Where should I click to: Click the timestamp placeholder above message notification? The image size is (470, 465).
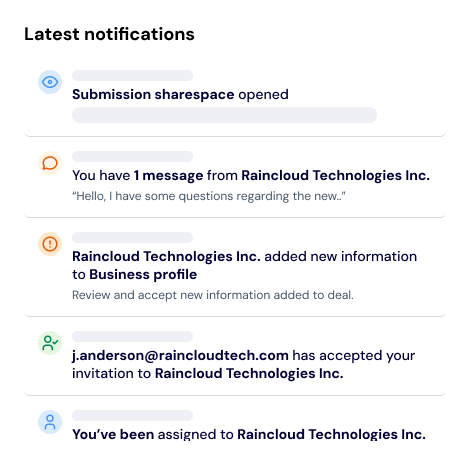(x=132, y=156)
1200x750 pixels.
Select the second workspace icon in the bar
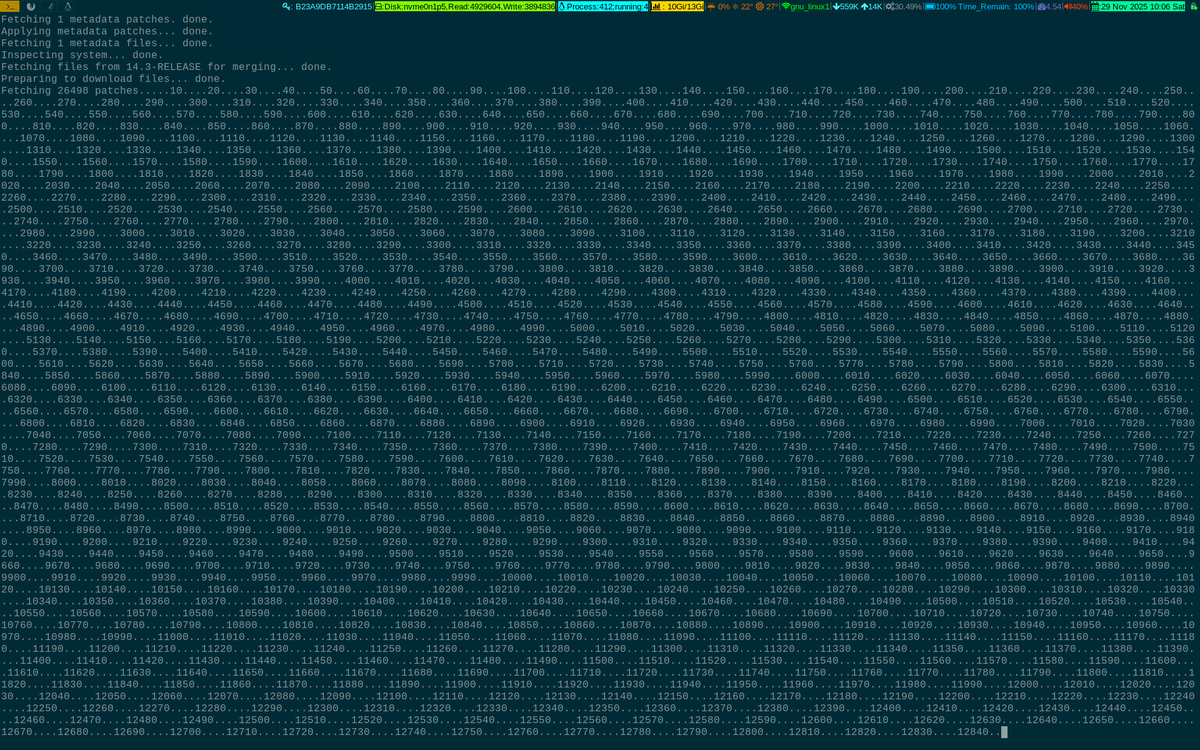click(31, 8)
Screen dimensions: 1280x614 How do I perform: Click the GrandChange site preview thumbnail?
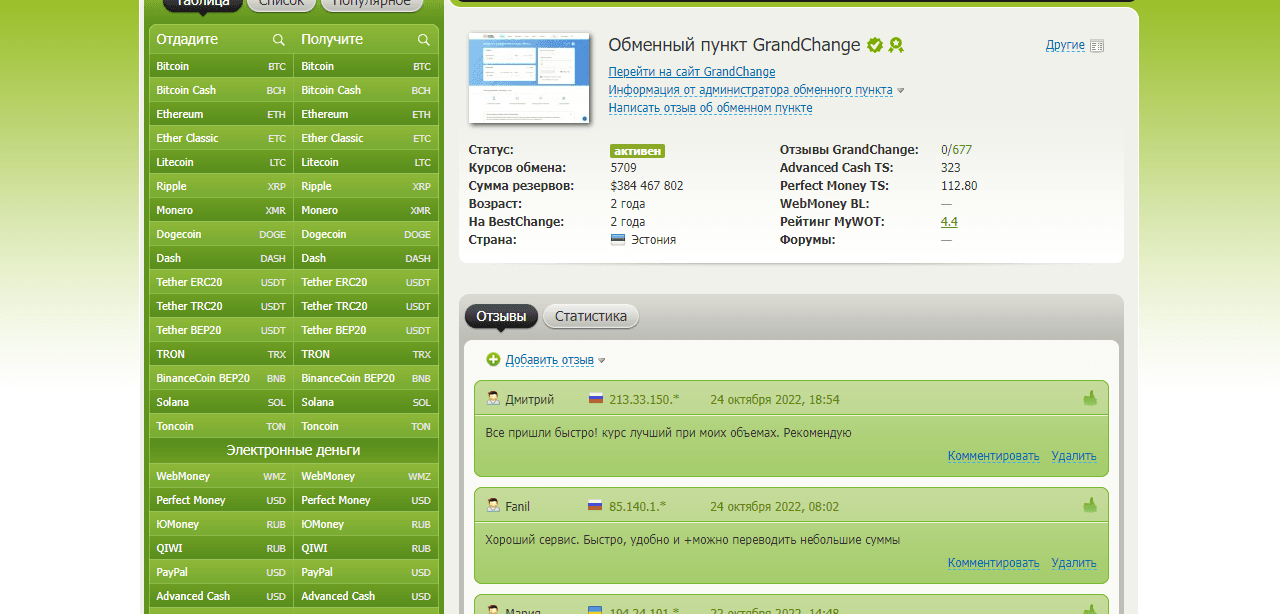tap(529, 78)
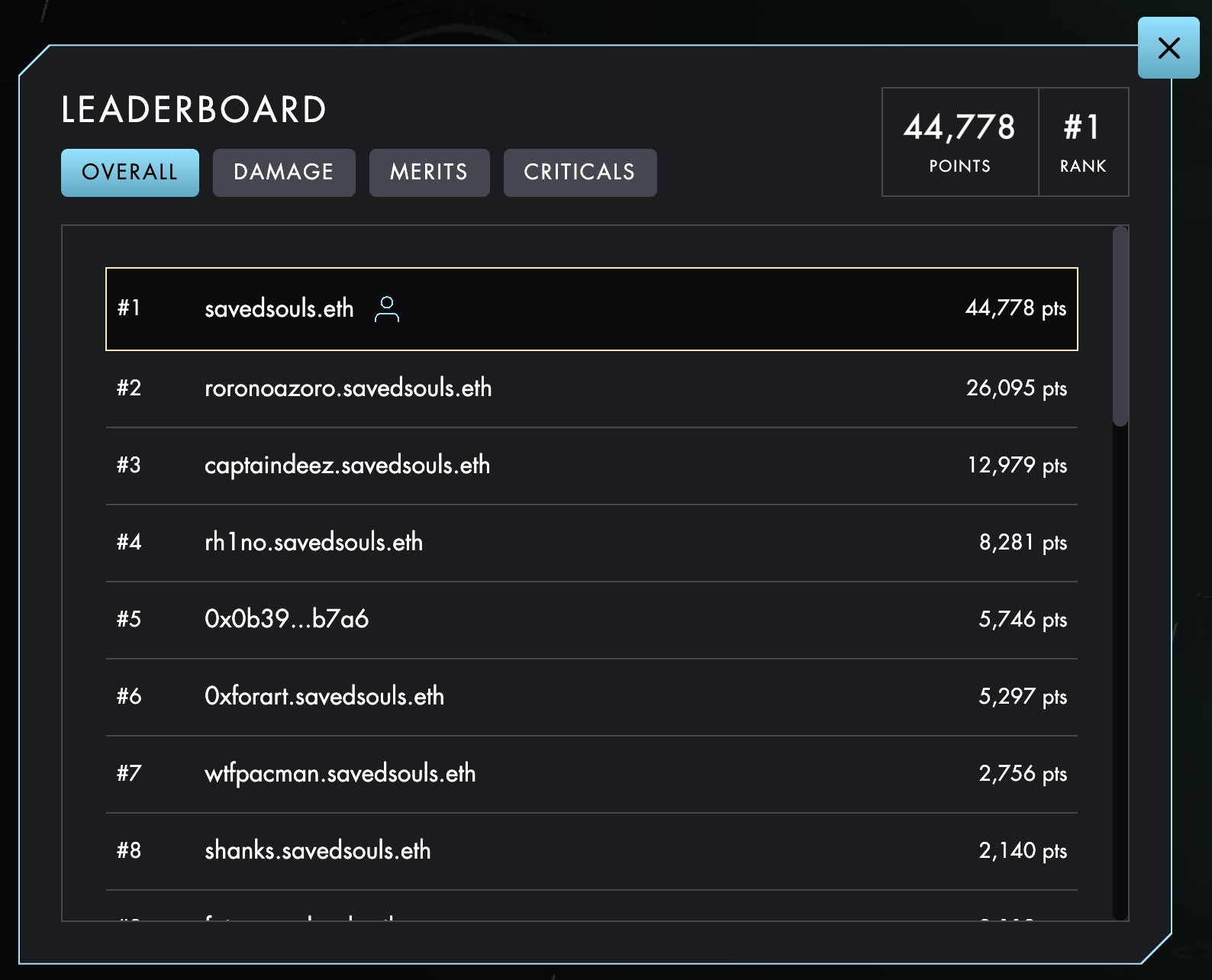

→ TASK REQUIREMENTS
Reproduce the listing above word for word, omitting the pictures.

→ SOLVED PROBLEM
Where should I click to: Click the timestamp placeholder above message notification? The image size is (470, 465).
(x=132, y=156)
1200x750 pixels.
Select the second workspace icon in the bar
click(31, 8)
Screen dimensions: 1280x614 How do I perform: Click the GrandChange site preview thumbnail?
tap(529, 78)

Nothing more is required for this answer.